1. Herr Schmidt, das neue Spielwarenjahr beginnt und die Ravensburger Gruppe kann sich mit einem Erfolgsergebnis im Rücken auf der Messe in Nürnberg präsentieren. Wie ist das Geschäftsjahr 2016 aus Ravensburger-Sicht verlaufen? Wir sind zum zehnten Mal in Folge gewachsen, konkret um 6,9 Prozent. Hauptsächlich im Bereich "Spiele, Puzzle, Beschäftigung" und der Marke BRIO. Und gerade im Spielwarenbereich sind wir doppelt so stark gewachsen wie der Markt, das erfüllt uns natürlich mit Freude. (0:16)
2. Erfreulich ist ja, dass dieses Ergebnis kein einmaliger Ausschlag nach oben war, im Gegenteil: Sie können auf eine ganze Dekade Wachstum zurückblicken. Wo sehen Sie die Gründe für diesen lang anhaltenden Erfolg? Wir haben Innovationsmanagement aufgesetzt und wirklich neuartige Produkte auf den Markt gebracht. Wir haben neue Produktmarken wie "tiptoy" oder "3D-Puzzles" auf den Markt gebracht. Und wir haben die rein haptischen Produkte schon relativ früh - schon ab 2003 - durch digitale Elemente ergänzt, um so das Spielerlebnis zu erhöhen. Und ich glaube, die drei Punkte sind die Erfolgsfaktoren der letzten Jahre. (0:22)

* * *

[DEINE AUFGABE 1]
Kannst du aus dem Interview zum Ravensburger-Geschäftsjahr 2016 den Abschnitt, der bei „1. Herr Schmidt, das“ beginnt und bei „mit Freude. (0:16)“ endet, wortgetreu wiedergeben?

[DATENAUSZUG]
* * *

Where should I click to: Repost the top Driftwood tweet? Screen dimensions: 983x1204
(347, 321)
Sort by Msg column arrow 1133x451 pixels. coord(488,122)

* * *

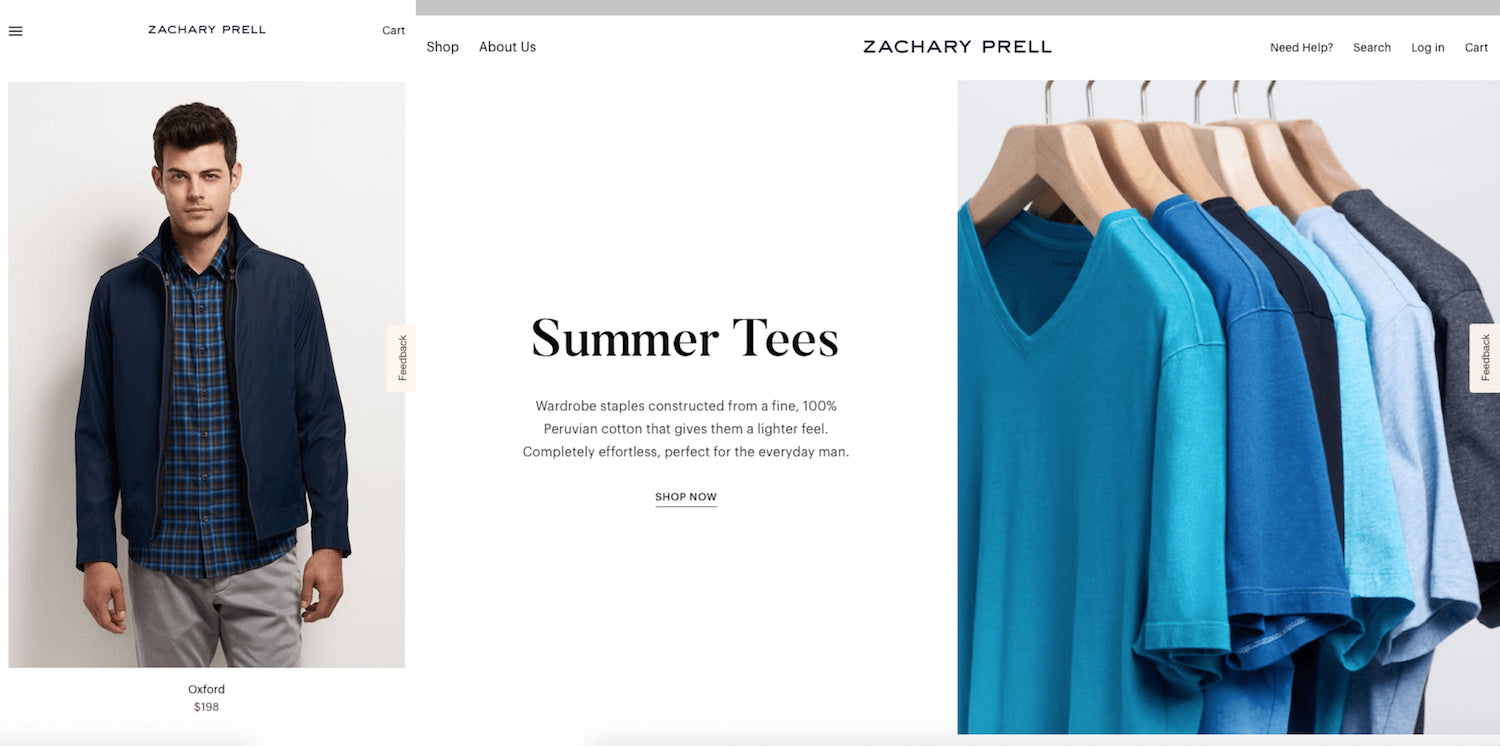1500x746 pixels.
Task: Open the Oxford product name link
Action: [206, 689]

* * *

[DEINE AUFGABE 2]
Kannst du in den Datensätzen die Zeilen, beginnend mit der Zeile, die „1500x746 pixels.“ enthält, und endend mit der Zeile, die „Action: [206, 689]“ enthält (beide eingeschlossen), in eine JSON-Liste von Zeichenketten umwandeln, mit einem Eintrag pro Zeile und ohne Leerzeilen? Lass die Bilder in der Antwort weg.

[VOLLSTÄNDIGE ANTWORT 1]
1. Herr Schmidt, das neue Spielwarenjahr beginnt und die Ravensburger Gruppe kann sich mit einem Erfolgsergebnis im Rücken auf der Messe in Nürnberg präsentieren. Wie ist das Geschäftsjahr 2016 aus Ravensburger-Sicht verlaufen? Wir sind zum zehnten Mal in Folge gewachsen, konkret um 6,9 Prozent. Hauptsächlich im Bereich "Spiele, Puzzle, Beschäftigung" und der Marke BRIO. Und gerade im Spielwarenbereich sind wir doppelt so stark gewachsen wie der Markt, das erfüllt uns natürlich mit Freude. (0:16)

[VOLLSTÄNDIGE ANTWORT 2]
[
  "1500x746 pixels.",
  "Task: Open the Oxford product name link",
  "Action: [206, 689]"
]